COVID-19 : HAITI ET LE MONDE A LA CROISEE DES CHEMINS {?) (15), NOUVELLE VAGUE EN HAITI, CRISE POLITIQUE, LE PAYS SE TUE ET SE MEURT EN POUR OU CONTRE

 

COVID-19 : HAITI ET LE MONDE A LA CROISEE DES CHEMINS {?) (15), NOUVELLE VAGUE EN HAITI, CRISE POLITIQUE, LE PAYS SE TUE ET SE MEURT EN POUR OU CONTRE

JEAN-ROBERT JEAN-NOEL

31 MAI 2021

Cette chronique est la 15e abordée depuis Mars 2020 sous le thème : Covid-19 : Haïti et le Monde à la croisée des chemins (?). Jusqu’à date, cette interrogation demeure. Dans la chronique du mois de Décembre 2020[1], nous avons fait part de notre inquiétude par rapport à une probable deuxième vague du covid-19, avec des variants beaucoup plus contagieux et plus mortels. Dans cette chronique de Décembre, nous avons prévu une aggravation de la situation politique et de ses conséquences sur l’économie et le social en plein année électorale.  Dans notre 14e chronique[2], nous avons senti, à partir de notre optimisme habituel et en dépit de l’exacerbation de la polarisation politique, une lueur d’espoir d’un accord minimal entre nous avec l’OEA comme facilitateur et dont une mission[3] de haut niveau est attendue en Haïti dans les prochains jours. A bien regarder les positions radicalement opposées des protagonistes politiques s’exprimant dans une approche totalement manichéenne, même sur des sujets qui devraient faire consensus comme le coronavirus, le kidnapping, nous constatons de préférence une envenimation de  la crise politique  rendant  le pays invivable, tout au moins au niveau de la zone métropolitaine de Port-au-Prince. C’est dans cette logique qu’il faut situer la chronique du mois de Mai 2021 : «COVID-19 : HAITI ET LE MONDE A LA CROISEE DES CHEMINS (?) (15), NOUVELLE VAGUE EN HAITI, CRISE POLITIQUE, LE PAYS SE TUE ET SE MEURT EN POUR OU CONTRE».

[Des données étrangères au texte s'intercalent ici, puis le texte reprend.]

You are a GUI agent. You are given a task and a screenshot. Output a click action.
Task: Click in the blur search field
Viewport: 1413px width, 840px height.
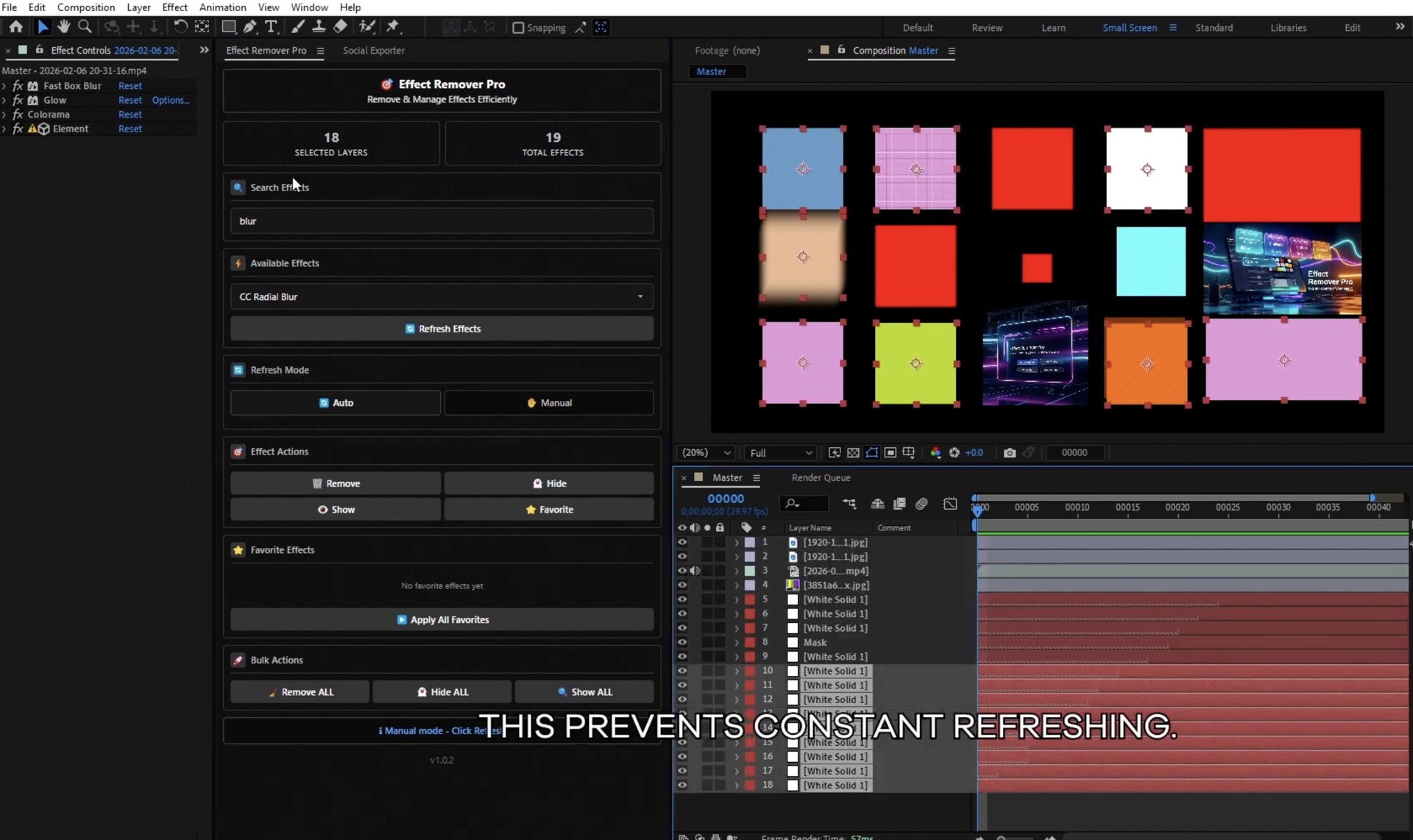(x=442, y=221)
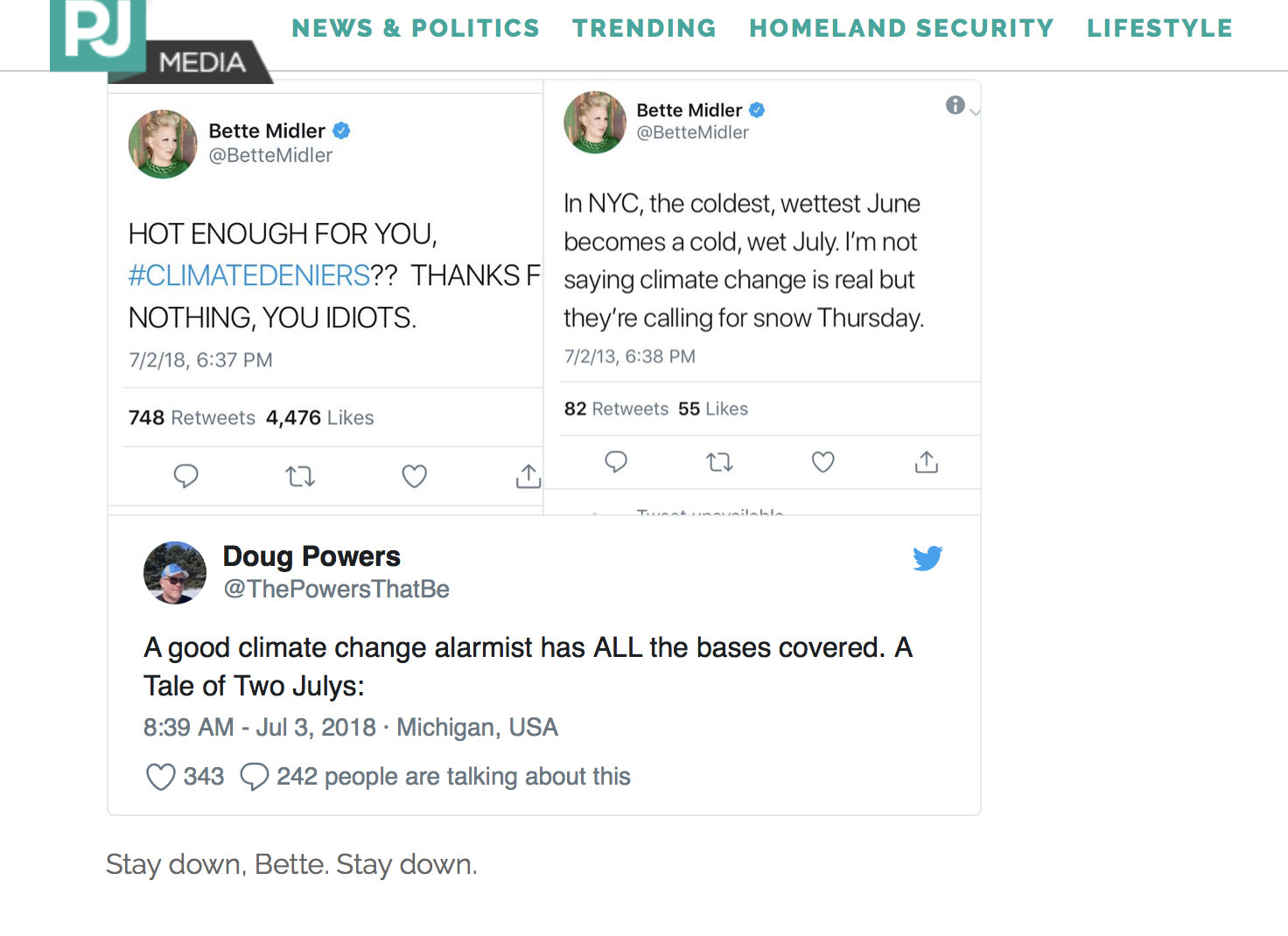
Task: Visit @ThePowersThatBe handle link
Action: (x=336, y=589)
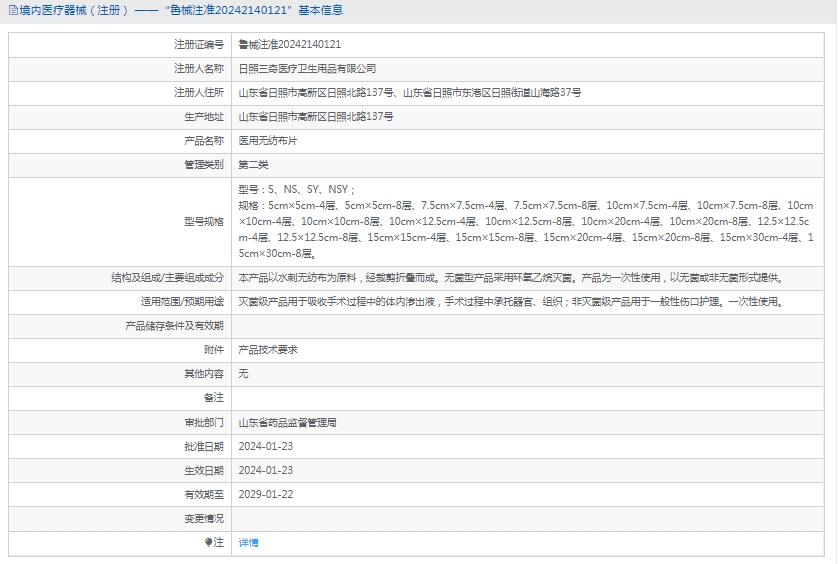Click the note icon beside 注 label
The height and width of the screenshot is (564, 838).
click(x=209, y=542)
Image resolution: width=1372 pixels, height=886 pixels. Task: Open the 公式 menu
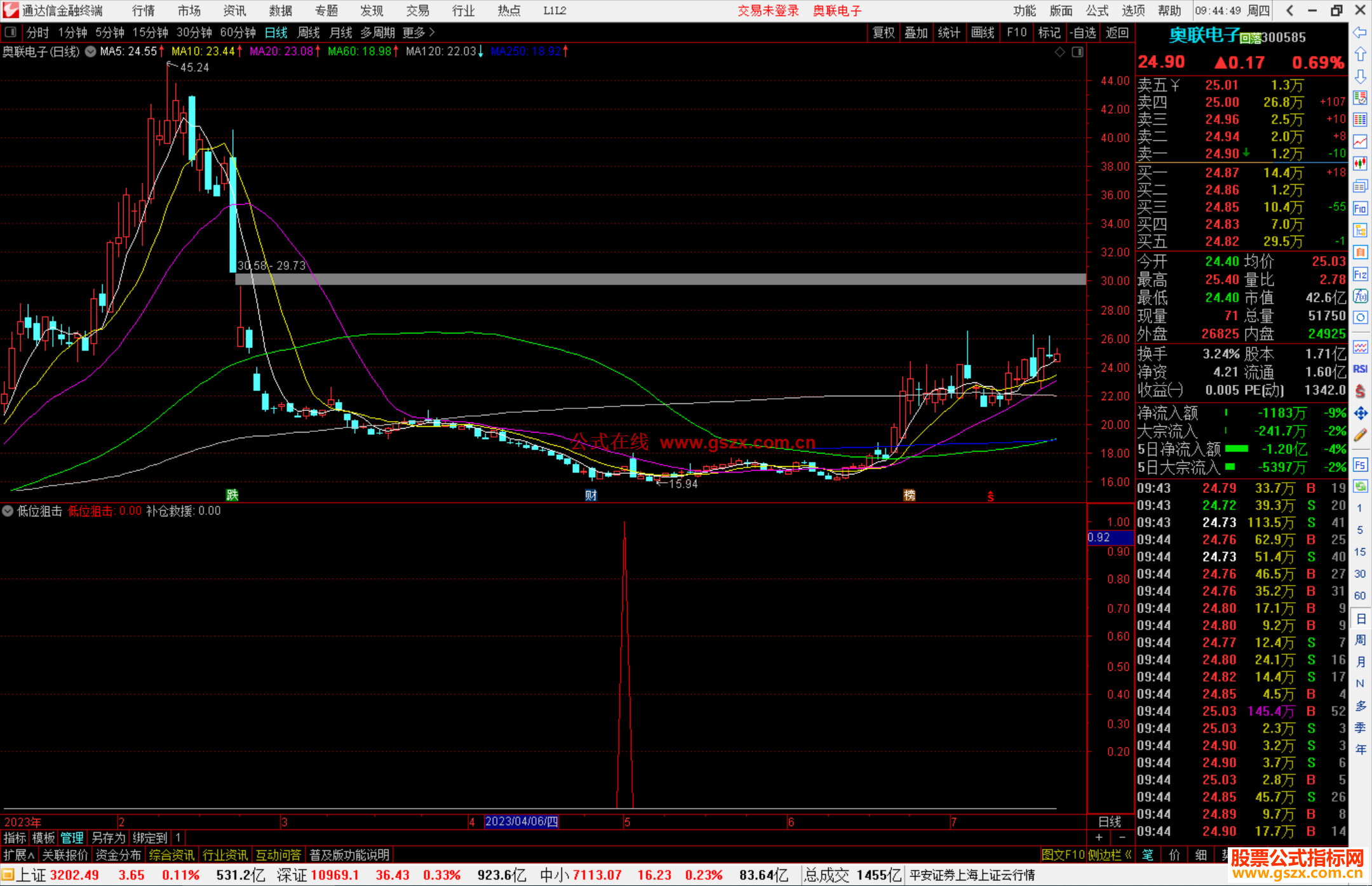pyautogui.click(x=1097, y=11)
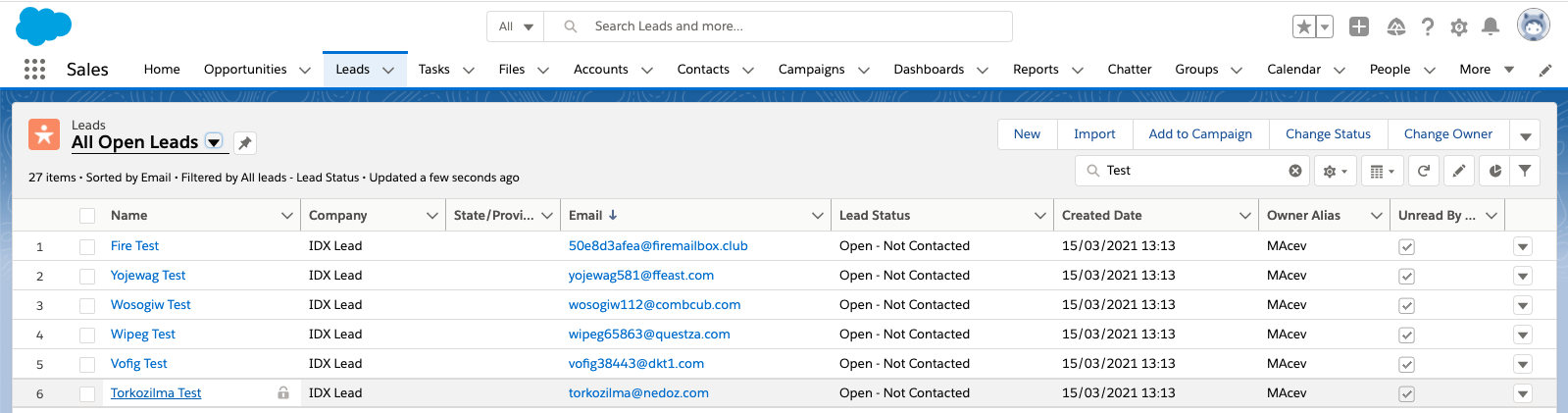Tick the checkbox for Wipeg Test
The height and width of the screenshot is (413, 1568).
87,336
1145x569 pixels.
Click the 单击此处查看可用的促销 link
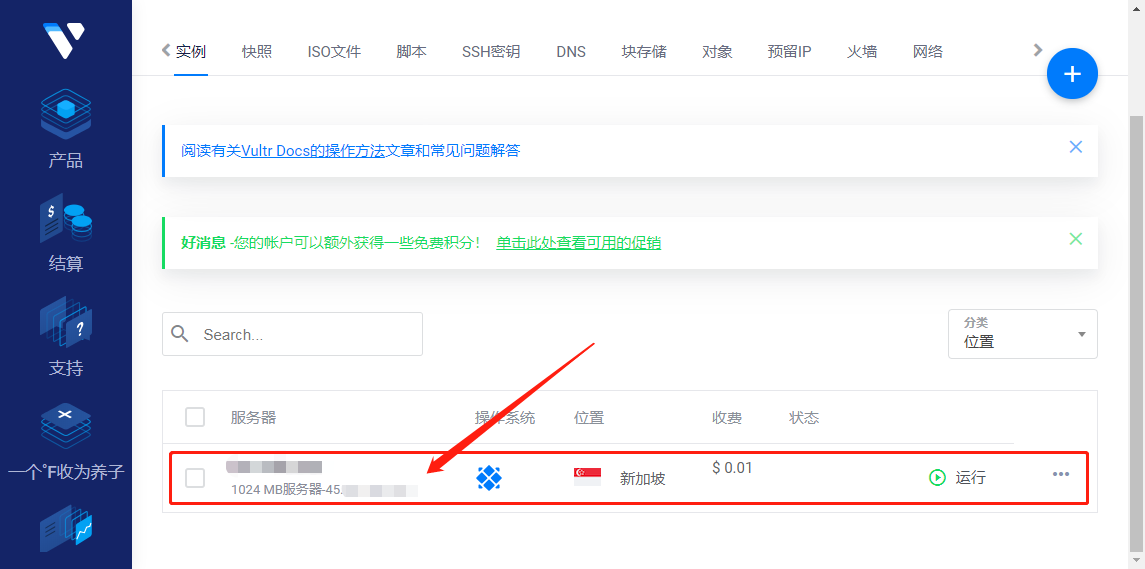pyautogui.click(x=578, y=243)
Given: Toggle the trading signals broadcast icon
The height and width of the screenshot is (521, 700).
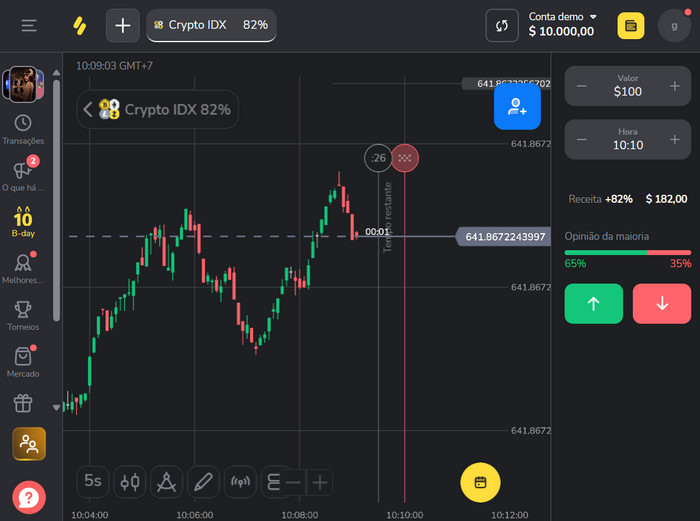Looking at the screenshot, I should click(240, 481).
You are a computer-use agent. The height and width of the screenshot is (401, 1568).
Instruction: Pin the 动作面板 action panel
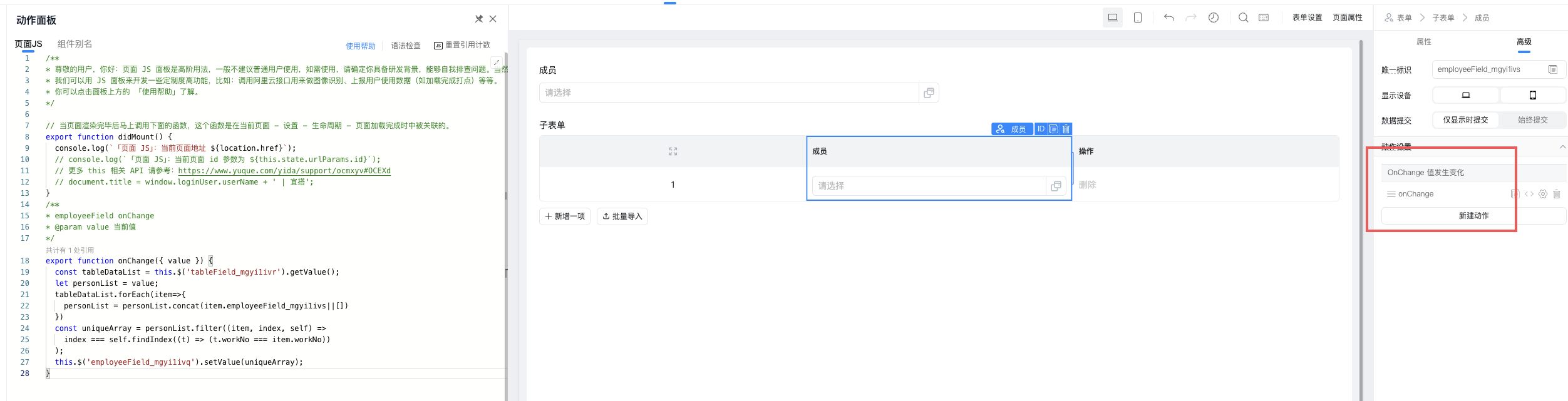pos(479,19)
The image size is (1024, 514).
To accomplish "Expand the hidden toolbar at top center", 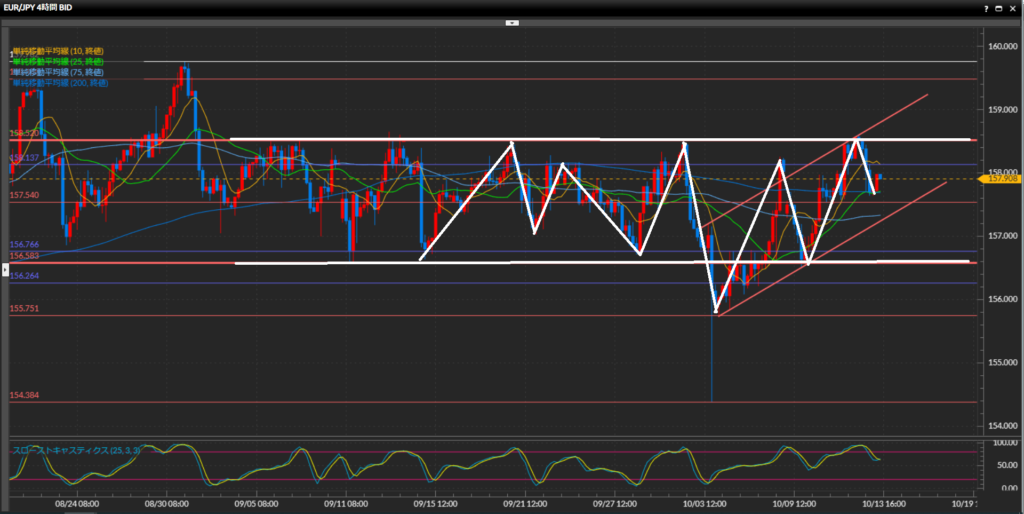I will pyautogui.click(x=512, y=19).
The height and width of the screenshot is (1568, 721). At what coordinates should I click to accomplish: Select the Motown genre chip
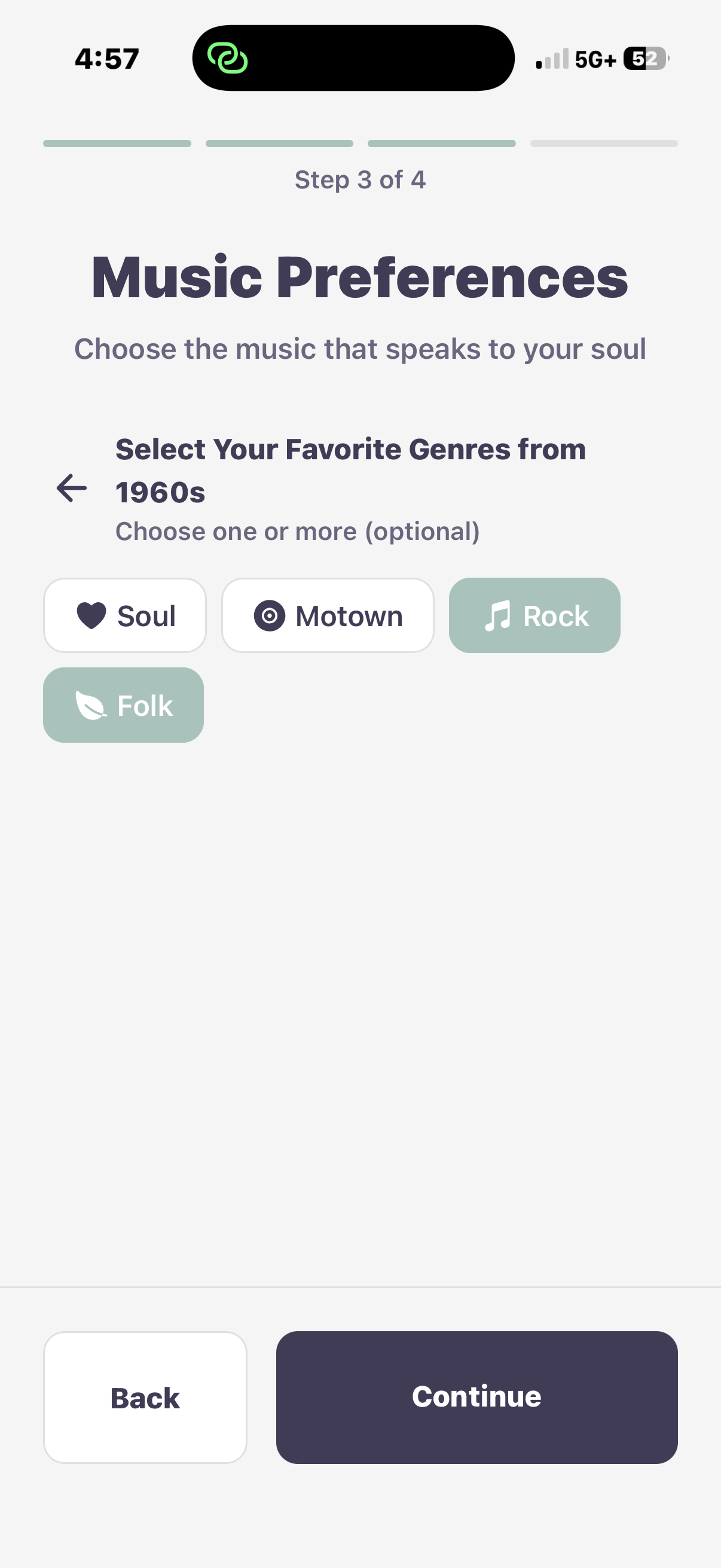pos(328,615)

Cette chronique s’attardera sur la situation au niveau mondial en matière de coronavirus avec un clin sur la situation aux USA, analysera  la nouvelle vague de Covid-19 en Haïti, jettera un coup d'oeil  plus ou moins approfondi sur la crise haïtienne et ses conséquences sur l’économie, et se terminera sur des conclusions appropriées et des perspectives en termes de proposition pour un accord minimal.

SITUATION AU NIVEAU MONDIAL ET AUX USA

En matière de Coronavirus[4], alors qu’on constate une nette amélioration aux USA malgré la présence de variants anglais et brésilien et peut-être d’autres variants, l’inde et le Brésil sont toujours sous pression. En Europe, la situation semble connaitre une bonne amélioration au point que la finale de la coupe d’Europe des clubs champions (Chelsea- Manchester City : 1-0) et s’est réalisée avec la présence d’un certain nombre de spectateurs (1/3 du stade rempli). Quant à l’Amérique Latine, la situation s’empire au point que l’Argentine a dû renoncer à la COPA AMERICA. Globalement, voici comment se présente la situation du covid-19 : 170, 384,848 cas de contamination, 3, 542,587 cas de mortalité et 107, 630,598 cas de récupération depuis le début de la pandémie. Les USA sont toujours en tête avec 33,259,551 cas de contamination, 594,431 cas de mortalité, suivis de l’ Inde en 2e position, avec 28,047,534 cas de contamination, 329, 100 cas de mortalité, et 25,692, 342 cas de récupération, et du Brésil en 3e position, avec 16,515,120 cas de contamination, 461,931 cas de mortalité et 14,540,509 cas de récupération. La France est toujours en 4e position avec 5,608,347 cas de contamination, 108,574 cas de mortalité, et en première position en Europe.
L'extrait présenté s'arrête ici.